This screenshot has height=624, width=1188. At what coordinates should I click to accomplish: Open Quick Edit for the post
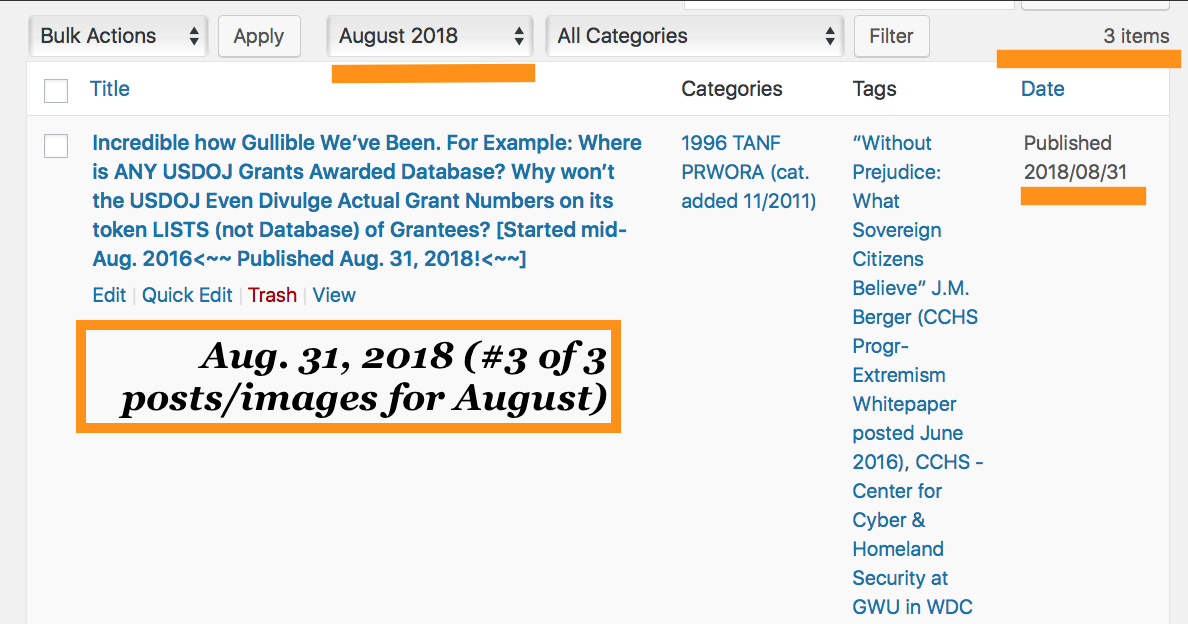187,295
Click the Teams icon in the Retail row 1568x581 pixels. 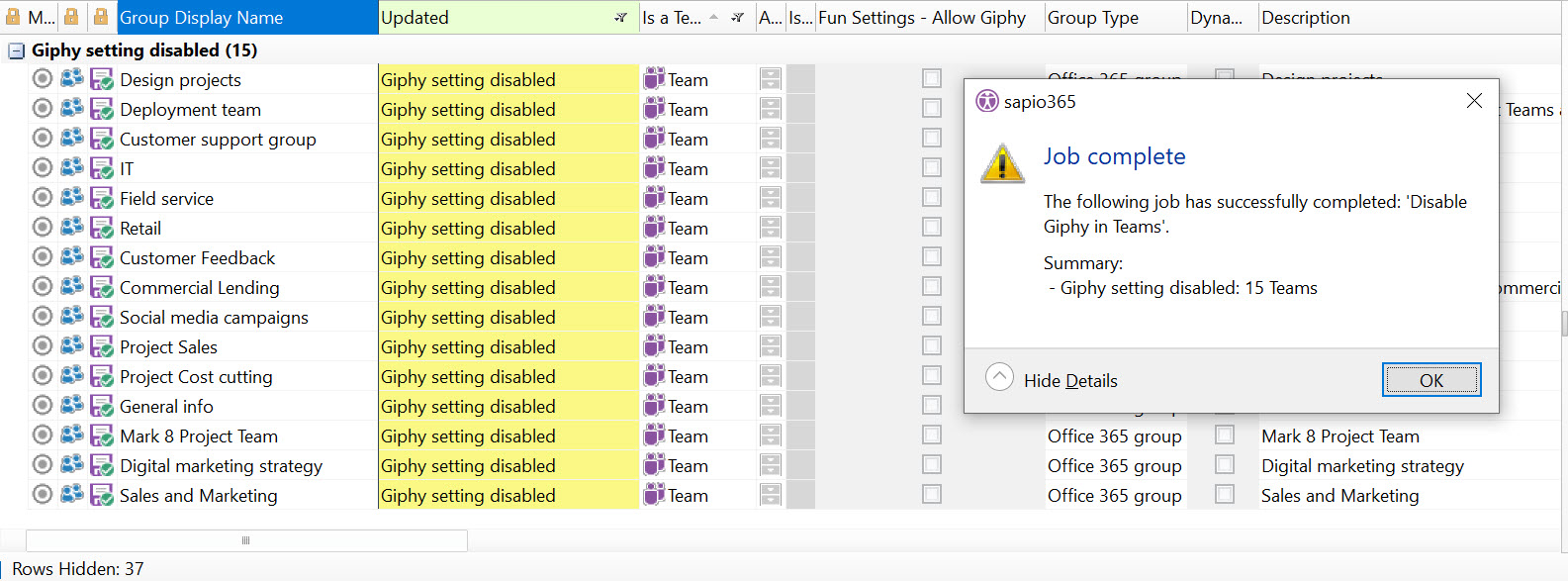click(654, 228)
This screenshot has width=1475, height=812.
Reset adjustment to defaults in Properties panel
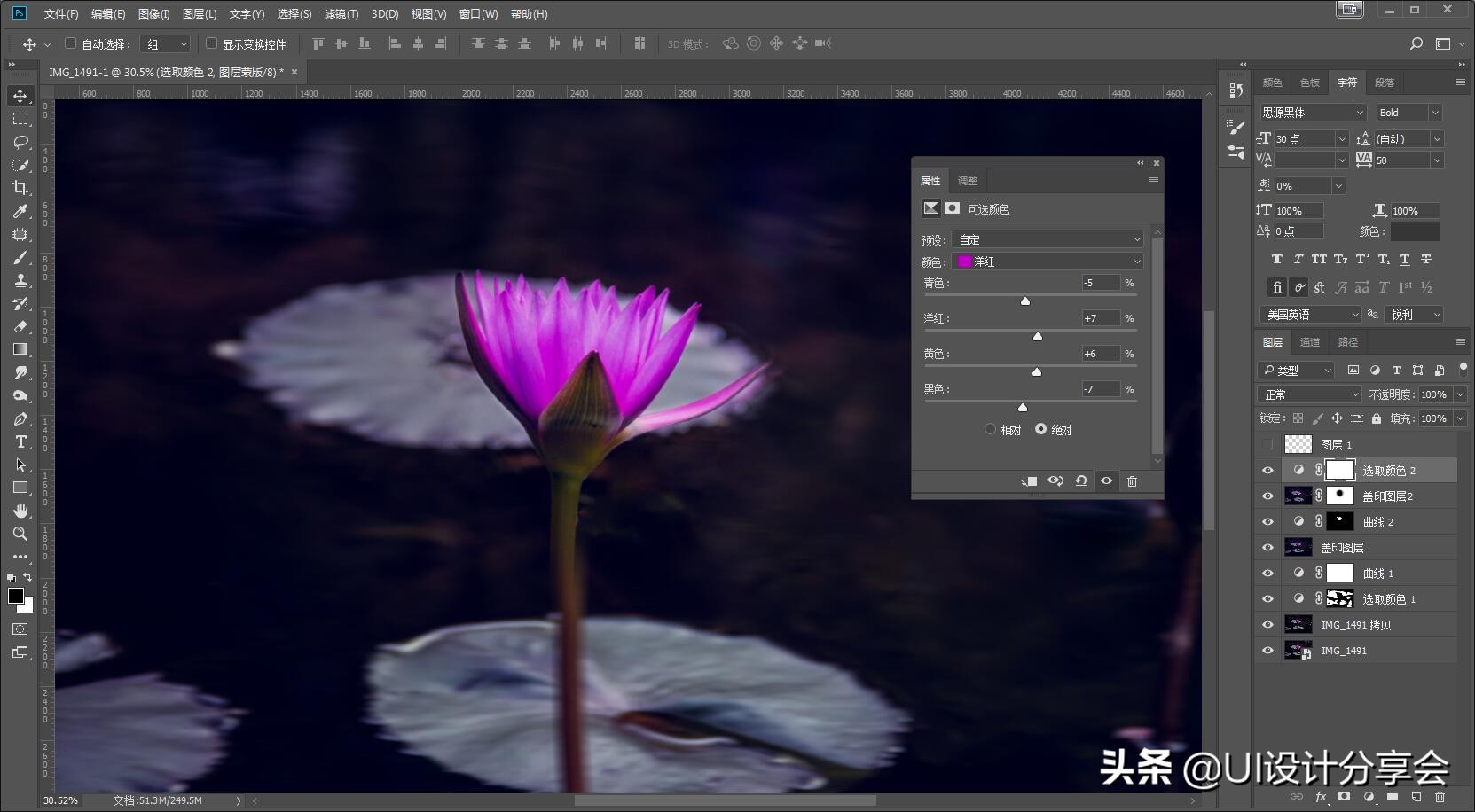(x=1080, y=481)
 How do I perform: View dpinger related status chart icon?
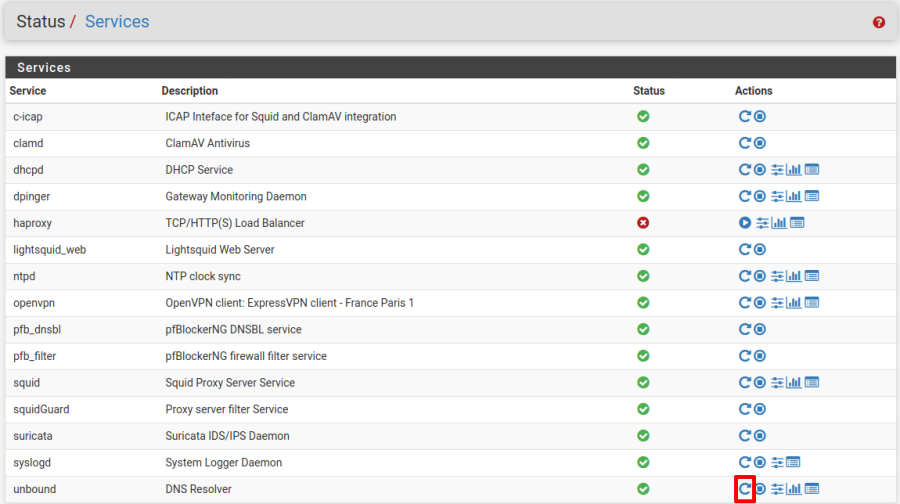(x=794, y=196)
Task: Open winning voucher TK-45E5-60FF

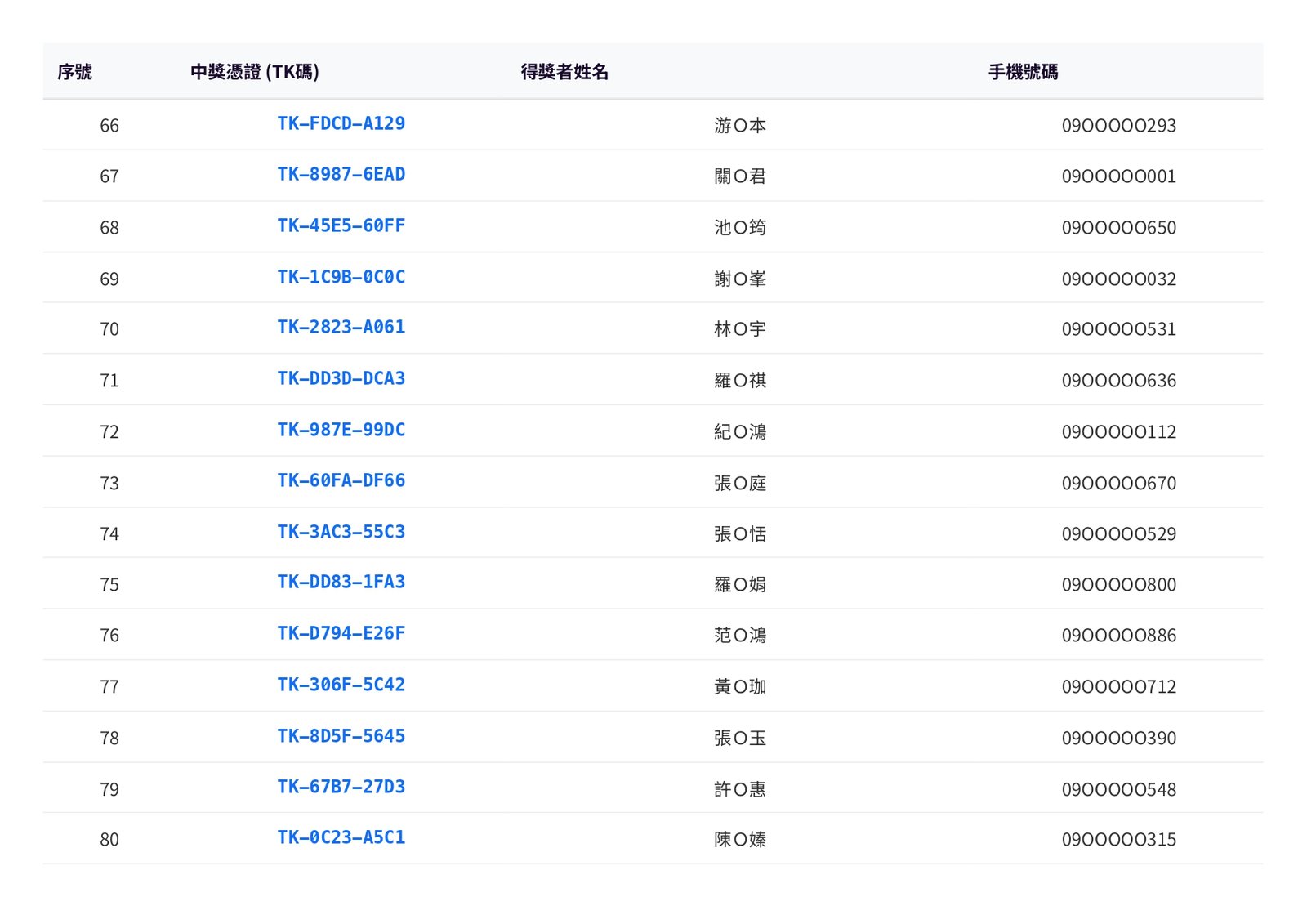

------------------------------------------------

TASK PROMPT: Only the lines from the one with "How do I perform: View" through the final line of the entries belong in the answer, set down exactly, with both ends included and no pictures.

EXERCISE SOLUTION:
 How do I perform: View dpinger related status chart icon?
(x=794, y=196)
Task: Open winning voucher TK-45E5-60FF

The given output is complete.